The haunted floor, its contents and occupants consumed by the fire, has been gutted and renovated at least twice, and all that is left to offer a sense of what it looked like on March 25, 1911 are the tall windows and the round supporting columns.
Instead of rows of sewing machines, there are rooms and cubicles filled with test tubes, centrifuges and aquatic tanks. Instead of 250 seamstresses and cutters crowded on a floor, there are a handful of professors, postdoctoral fellows and researchers.
“Every now and then you think about it,” Karin Kiontke, a postdoctoral fellow in biology, said of the Triangle fire.
The gray stone 10-story building on the northwest corner of Washington Place and Greene Street was a skyscraper of its time. Built in 1910 in a neo-Renaissance style, it is decorated with such old-fashioned touches as terra cotta trim and fleurs-de-lis moldings.
Most of the nation’s dresses, blouses, hats, feather adornments and other ready-made clothing were then being produced in New York, and the industry employed over 80,000 people. To take advantage of the growing work force of immigrants who were settling in the nearby tenements of the Lower East Side and East Village, factory loft buildings rose east and south of Washington Square.
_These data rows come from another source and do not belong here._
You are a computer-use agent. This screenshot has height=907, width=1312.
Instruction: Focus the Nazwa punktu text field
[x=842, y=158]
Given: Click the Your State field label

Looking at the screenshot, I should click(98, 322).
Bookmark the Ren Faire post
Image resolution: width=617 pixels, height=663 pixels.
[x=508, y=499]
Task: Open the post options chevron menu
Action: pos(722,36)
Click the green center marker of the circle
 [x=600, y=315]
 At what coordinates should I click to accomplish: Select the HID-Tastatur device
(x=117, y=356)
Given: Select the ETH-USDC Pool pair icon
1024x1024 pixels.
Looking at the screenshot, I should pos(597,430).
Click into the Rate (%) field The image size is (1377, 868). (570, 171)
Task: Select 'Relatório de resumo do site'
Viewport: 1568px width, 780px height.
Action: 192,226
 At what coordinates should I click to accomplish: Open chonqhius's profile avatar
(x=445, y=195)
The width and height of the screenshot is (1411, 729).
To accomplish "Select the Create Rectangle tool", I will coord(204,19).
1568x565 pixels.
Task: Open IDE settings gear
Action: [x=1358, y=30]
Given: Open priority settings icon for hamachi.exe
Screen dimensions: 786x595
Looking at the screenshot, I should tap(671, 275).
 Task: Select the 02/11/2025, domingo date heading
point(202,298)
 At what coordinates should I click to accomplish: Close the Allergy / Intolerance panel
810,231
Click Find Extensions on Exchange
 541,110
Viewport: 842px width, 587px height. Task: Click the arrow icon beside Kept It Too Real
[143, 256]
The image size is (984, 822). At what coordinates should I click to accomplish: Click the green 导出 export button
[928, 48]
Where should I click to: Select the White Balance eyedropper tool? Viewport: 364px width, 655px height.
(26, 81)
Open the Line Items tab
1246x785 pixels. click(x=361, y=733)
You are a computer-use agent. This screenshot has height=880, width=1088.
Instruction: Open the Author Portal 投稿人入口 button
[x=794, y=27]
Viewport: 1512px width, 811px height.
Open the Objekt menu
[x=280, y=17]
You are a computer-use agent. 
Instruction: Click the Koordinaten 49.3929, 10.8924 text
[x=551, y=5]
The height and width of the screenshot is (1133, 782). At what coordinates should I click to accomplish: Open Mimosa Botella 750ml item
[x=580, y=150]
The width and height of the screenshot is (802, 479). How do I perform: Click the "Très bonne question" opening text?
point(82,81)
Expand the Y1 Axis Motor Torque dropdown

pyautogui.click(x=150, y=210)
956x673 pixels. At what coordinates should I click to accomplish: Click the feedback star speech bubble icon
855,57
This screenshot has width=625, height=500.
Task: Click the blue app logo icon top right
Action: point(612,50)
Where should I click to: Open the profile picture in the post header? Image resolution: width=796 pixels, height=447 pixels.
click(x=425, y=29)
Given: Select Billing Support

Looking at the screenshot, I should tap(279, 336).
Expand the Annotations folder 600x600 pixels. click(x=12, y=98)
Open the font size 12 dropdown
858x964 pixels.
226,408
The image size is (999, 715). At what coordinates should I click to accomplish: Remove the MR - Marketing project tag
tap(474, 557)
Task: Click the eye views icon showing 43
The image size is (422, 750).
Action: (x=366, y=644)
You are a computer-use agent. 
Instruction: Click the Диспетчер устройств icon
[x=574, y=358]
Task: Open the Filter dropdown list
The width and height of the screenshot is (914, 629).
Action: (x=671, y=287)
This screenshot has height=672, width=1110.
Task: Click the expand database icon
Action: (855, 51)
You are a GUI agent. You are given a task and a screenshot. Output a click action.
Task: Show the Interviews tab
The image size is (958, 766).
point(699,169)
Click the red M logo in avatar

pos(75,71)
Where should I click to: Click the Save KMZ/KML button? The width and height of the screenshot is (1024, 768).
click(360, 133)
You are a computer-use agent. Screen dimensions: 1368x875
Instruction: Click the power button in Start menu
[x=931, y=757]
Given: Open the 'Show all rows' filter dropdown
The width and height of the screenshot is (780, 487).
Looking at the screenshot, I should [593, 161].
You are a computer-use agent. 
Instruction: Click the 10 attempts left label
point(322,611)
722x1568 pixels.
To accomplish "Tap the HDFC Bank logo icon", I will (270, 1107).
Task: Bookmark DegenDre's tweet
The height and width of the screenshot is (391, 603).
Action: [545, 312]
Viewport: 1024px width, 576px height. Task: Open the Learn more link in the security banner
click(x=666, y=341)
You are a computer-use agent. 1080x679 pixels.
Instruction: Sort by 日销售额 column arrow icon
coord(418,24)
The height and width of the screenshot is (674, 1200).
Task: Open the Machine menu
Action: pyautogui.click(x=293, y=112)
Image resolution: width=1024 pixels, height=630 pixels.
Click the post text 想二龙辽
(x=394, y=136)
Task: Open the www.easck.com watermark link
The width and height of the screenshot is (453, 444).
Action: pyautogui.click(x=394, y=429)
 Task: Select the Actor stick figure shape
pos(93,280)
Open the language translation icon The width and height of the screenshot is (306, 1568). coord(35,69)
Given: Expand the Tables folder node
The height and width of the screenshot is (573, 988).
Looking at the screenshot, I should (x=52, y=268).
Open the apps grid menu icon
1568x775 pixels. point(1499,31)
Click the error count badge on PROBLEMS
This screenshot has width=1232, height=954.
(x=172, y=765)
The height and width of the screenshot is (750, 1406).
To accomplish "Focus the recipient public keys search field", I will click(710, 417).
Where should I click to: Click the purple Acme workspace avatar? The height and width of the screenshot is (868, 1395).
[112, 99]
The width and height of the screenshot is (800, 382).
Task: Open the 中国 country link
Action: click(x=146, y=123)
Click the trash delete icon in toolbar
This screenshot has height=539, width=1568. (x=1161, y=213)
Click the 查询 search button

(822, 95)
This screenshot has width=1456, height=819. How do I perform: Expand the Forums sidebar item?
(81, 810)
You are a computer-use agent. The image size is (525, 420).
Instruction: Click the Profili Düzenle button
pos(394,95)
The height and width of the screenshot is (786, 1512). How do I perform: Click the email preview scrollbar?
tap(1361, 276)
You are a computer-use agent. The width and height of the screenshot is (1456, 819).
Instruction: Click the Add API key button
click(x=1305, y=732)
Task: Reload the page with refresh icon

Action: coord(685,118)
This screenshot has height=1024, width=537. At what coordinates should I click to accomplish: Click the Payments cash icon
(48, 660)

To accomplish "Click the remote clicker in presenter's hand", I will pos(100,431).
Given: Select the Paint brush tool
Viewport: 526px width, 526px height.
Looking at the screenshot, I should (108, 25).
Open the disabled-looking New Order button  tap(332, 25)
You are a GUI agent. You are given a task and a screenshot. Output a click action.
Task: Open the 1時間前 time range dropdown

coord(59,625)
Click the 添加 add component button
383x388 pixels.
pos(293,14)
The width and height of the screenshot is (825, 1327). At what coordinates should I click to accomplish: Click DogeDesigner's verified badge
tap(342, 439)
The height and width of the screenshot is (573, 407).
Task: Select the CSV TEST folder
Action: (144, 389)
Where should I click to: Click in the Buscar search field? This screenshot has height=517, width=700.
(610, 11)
“All the buildings on Washington Place, on Washington Square East, on Third Street were garment factories,” said Michael Nash, head of N.Y.U.’s Tamiment Library and Robert F. Wagner Labor Archives. “Most of these buildings date from 1890 to 1916.”
The factories erased much of what was a posh pocket of downtown Manhattan, with the Asch Building itself erected on the site of the town house where the writer Henry James was born in 1843, according to Joyce Gold, an adjunct professor of New York history at N.Y.U. who gives tours of the neighborhood.
Triangle, which moved into the Asch Building one year after it opened, was regarded as a model of clean efficiency compared with the sweatshops inside tenement apartments that had been commonplace, Mr. Nash said. Triangle’s building was fireproof, had freight elevators, tall ceilings and windows that flooded the lofts with daylight.
“Triangle had the reputation of being the most modern of all the factories,” he said.
As the garment industry followed the subway lines and department stores uptown, N.Y.U., which had its law school next door to Asch, began gobbling up the lofts, eventually usurping the footprint of the garment industry. The university acquired the Asch Building in 1929. Still, as recently as 15 years ago garments were produced in the neighborhood.
Today, students with ear buds and book bags, who dominate the neighborhood the way immigrant blouse, dress and hat workers once did, hurry by the building. Most are oblivious to its history.
“I know there were lives lost in that factory, that people had to jump,” said Dominique Williams, 19, an N.Y.U. sophomore smoking a cigarette near the building and listening to her iPod. “I think about it sometimes. I guess it’s like all of New York. It has a lot of history and you can’t really escape, and our place of learning is in that place.”